普段であれば、横島にとって3つ程度の文珠同時操作は何でもないのだが、肉体的にもかなりの負担がある今回は、各文珠の操作を二人に任せたほうが楽であり、より確実なのだ。
『さて、準備は整った……。後は覚悟を決めて突入するしかない』
『そうね。でも、月に行ったおかげでメドーサ同様、横島に融合している私の霊基構造もあの濃い魔力で強化されたわ。だから、きっと大丈夫よ』
ルシオラの意識が語った事は事実である。
月に満ちる強大な魔力は、地球上では決してできなかった、本体を抜きにしたルシオラの霊基構造コピー単独での魂の強化を実現させたのだ。
『ええ、地上の私が切り札を持っています。だからきっと成功します』
ロケットに乗り込む直前、横島は小竜姫に文珠を一つ渡していた。
それが彼女の言う切り札。
おそらく使う事など無いとは思ったが、平行未来の記憶から万が一を考えて手を打った保険。

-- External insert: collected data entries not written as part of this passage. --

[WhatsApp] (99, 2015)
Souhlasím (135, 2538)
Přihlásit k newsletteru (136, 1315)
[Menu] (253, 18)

『取り敢えず人事は尽くした。後は俺の生への執念と天命次第だな。さあ、行こうか二人とも!』
その言葉と共に、横島は『盾』の文珠を発動させる。
栄光の手が手甲から上下に伸びて広がり、大きな盾状の形となる。
さらに、ルシオラが栄光の手を纏う右手に握り締めた『断熱』の双文珠を、小竜姫が『冷却』の双文珠をほぼ同時に発動させた。
横島は、作り出した盾を身体の前に突き出し、文珠から発生させた冷気で周囲の高温を相殺させる。
既に大気圏の上層に接触した横島は、盾の外側が急速に赤熱化していくのを目にしながら、一気に自らの霊力を振り絞った。
「あら、流れ星……」
『令子が不幸になりますよーに』
「流れ星に願い事……。エミさんってかわいいのー」
その日、地上の夜の部分で一筋の流れ星が観測された。
日本でも、エミやタイガー、そして西条や唐巣神父にピートが見上げる中、それは流れる途中でフッと幻のように消え失せたのだが、多くの人の目に留まり願い事を唱えさせたのだった。
寒い国の地上基地で、呆然と画面を見詰める人々を除いて……。
(後書き)
ようやく原作の「私を月まで連れてって!!」編が終了しました。
この話で、再生メドーサは退場です。彼女は、コスモプロセッサでも使わない限り再度の再生の見込みはありません。
当初は、横島に生身の大気圏突入をさせる気はなかったのですが、少しプロットを変更してこんな感じとなりました。
さて、今後の予定ですが、インターミッションを数話挟んでいよいよアシュタロス編に入ろうと思います。
ただ、いろいろリアルが忙しいため、着手すらしていないので次ぎの章の投稿は少し間が空くと思います。